By QUINTON SMITH/YachatsNews.com
A landslide that for years has been looming over a unique salmon and steelhead research center 25 miles east of Waldport, gave way during torrential rains Sunday night, wiping out a bridge and causing the evacuation of center employees and residents downstream along Fall Creek.
The central Oregon coast was hit with more than eight inches of rain from Thursday through Sunday, including more than six inches Saturday and Sunday. That appears to be the most over a two- or four-day period since at least December 2016, according to weather watchers.
The deluge pushed the Alsea and Siletz rivers to just below flood stage, and sent smaller coastal streams like the Yachats, Beaver and Big creeks, Tenmile and anothers surging to the sea. The flow in the Yachats River was three to four times its normal for December, according to the city of Yachat’s stream gauge.
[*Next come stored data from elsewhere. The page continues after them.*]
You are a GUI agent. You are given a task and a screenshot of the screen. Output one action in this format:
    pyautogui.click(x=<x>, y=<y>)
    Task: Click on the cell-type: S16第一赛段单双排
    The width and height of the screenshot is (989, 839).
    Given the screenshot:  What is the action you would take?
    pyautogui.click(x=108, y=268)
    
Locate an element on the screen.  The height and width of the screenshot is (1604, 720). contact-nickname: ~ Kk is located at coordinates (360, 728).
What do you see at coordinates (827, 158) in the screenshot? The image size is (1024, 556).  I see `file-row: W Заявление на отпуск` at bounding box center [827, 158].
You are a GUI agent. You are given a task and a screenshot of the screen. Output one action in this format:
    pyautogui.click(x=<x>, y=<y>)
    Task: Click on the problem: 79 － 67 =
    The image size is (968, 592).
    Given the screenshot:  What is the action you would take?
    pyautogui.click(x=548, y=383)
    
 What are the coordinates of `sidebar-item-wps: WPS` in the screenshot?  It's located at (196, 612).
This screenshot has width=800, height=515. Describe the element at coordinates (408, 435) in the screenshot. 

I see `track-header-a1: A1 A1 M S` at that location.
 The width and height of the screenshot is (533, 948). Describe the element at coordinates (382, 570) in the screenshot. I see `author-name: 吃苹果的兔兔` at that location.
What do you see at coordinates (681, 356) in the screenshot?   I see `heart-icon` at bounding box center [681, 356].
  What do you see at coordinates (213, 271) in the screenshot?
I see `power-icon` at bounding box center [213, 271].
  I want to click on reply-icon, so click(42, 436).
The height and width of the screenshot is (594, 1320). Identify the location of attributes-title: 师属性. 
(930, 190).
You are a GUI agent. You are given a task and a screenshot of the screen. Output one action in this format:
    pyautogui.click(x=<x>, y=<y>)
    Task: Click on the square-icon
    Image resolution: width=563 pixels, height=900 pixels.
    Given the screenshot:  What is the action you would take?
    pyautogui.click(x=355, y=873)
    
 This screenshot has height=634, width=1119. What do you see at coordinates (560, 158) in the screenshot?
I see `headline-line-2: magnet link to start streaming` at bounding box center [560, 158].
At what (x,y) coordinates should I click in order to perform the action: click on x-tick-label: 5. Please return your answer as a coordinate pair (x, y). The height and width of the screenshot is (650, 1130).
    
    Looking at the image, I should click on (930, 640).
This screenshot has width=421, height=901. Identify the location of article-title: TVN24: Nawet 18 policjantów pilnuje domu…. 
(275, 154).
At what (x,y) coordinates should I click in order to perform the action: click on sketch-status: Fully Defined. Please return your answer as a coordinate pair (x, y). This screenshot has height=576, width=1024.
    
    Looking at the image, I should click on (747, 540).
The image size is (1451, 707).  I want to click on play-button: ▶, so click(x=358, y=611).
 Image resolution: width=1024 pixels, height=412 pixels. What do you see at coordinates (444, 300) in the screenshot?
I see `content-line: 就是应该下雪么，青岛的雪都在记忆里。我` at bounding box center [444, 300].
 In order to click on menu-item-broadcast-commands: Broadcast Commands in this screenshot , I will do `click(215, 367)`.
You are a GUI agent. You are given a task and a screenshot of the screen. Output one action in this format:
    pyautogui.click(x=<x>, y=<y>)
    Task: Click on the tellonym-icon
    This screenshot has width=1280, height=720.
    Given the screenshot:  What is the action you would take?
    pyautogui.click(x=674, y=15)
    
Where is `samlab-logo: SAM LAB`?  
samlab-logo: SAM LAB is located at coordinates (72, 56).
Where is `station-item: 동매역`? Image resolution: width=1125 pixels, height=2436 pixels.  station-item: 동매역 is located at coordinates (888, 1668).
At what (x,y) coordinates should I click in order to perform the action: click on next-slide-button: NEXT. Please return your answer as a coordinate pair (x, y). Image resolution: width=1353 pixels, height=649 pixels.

While most areas were spared damage, the Oregon Hatchery Research Center and a Lincoln County bridge over Fall Creek one mile above it were not. The creek is a tributary of the Alsea River.
The research center is operated by the Oregon Department of Fish & Wildlife in conjunction with Oregon State University. It sits on the site of a state coho salmon hatchery that closed in 1997. Eight years and $7.5 million later it reopened as a research center for scientists from around the Northwest and the world to conduct research on salmon and steelhead.
Following the December 2016 rains, 35 acres of steep Weyerhaeuser land started slipping one mile upstream of the research center. It contained second-growth trees that were 30-40 years old, according to the Oregon Department of Forestry. While the land didn’t move much, silt from the slide was a constant wintertime problem for the clean water intake at the research center.
The bigger worry was that if the slope failed completely, it could smother Fall Creek with a debris dam, water would build up behind it and then the whole thing collapse and wipe out the center and homes in the valley below.
In 2018, the state installed a low water alarm at the center and the county set up a “reverse 9-1-1” call system to alert hatchery employees and downstream residents of a landside.
Landslide called “significant”
On Tuesday, county and Oregon Department of Forestry officials said their investigation showed a “significant amount” of the slide gave away Sunday night. That blocked the stream for 1-2 hours, the ODFW said, and triggered low-flow alarms at the research center.
Hatchery workers evacuated Sunday night and also contacted 8-9 property owners living downstream from the center. They also initiated the reverse 9-1-1 system that notified residents. Lincoln County Sheriff’s deputies checked the homes of people who didn’t respond to the 9-1-1 calls.
Center staff returned Monday morning but left again because of safety issues, said Michelle Dennehy, an ODFW spokeswoman. They returned Tuesday afternoon to work and live at state housing at the center.
“It appears that a large chunk of the landslide came down last (Sunday) night and there is still material up there that can move,” Dennehy said in an email Monday to YachatsNews.
There was no major damage to the center’s property even after the debris broke loose and the creek returned to its normal level, Dennehy said. On Thursday Dennehy said the facility is fine “there is water for the fish, and the creek is starting to clear up some. So business as usual, including normal storm cleanup.” She said staff is reporting sediment in the intake area that they will be dealing with, “but that has been an ongoing issue for several years.”
While the research center is getting back to normal, Lincoln County officials said the slide severely damaged a concrete county bridge one mile upstream of the center. The county said it did not know if the bridge could be repaired or if it would have to be replaced – at an estimated cost of $1 million.
The county and state forestry officials also said in a news release Tuesday that a “significant amount of the known slide area did in fact give way, leaving a portion of the slope which appears to be vulnerable to future movement.”
The county said it was also monitoring and assessing the debris flow from slide in the residential area downstream from the center.
ODFW aware of landslide risks
“ODFW is well aware of slide risks to OHRC facility,” Dennehy said in her email Monday. “The area was investigated for slide risk, failure potential and risk to the facility in early 2019 by River Design Group. The investigation found that a significant landslide risk does exist at the site and nothing can be done to mitigate the risk to the structures if there were such a catastrophic event.”
Dennehy also said that over the past three years “a fair amount of slide material has ‘bled off’ into the river.”
Water – although high and muddy – was flowing again Monday in Fall Creek below the research center, said John Caudle, who lives 1½ miles below the facility.
Caudle, his wife, Carolyn, evacuated their property about 9:30 p.m. Sunday after hatchery employees called to warn them of the alarms. They also got calls from emergency dispatchers, who sent deputies to his door because he had already left and did not answer his landline.
“All the systems they had in place worked very good,” Caudle told YachatsNews. “Everyone’s safe, and that’s what counts.”
Caudle said Fall Creek below the center filled with debris Sunday night. Now that has stopped and it’s just high and muddy.
“It’s fine. It’s flowing. It’s dark,” he said.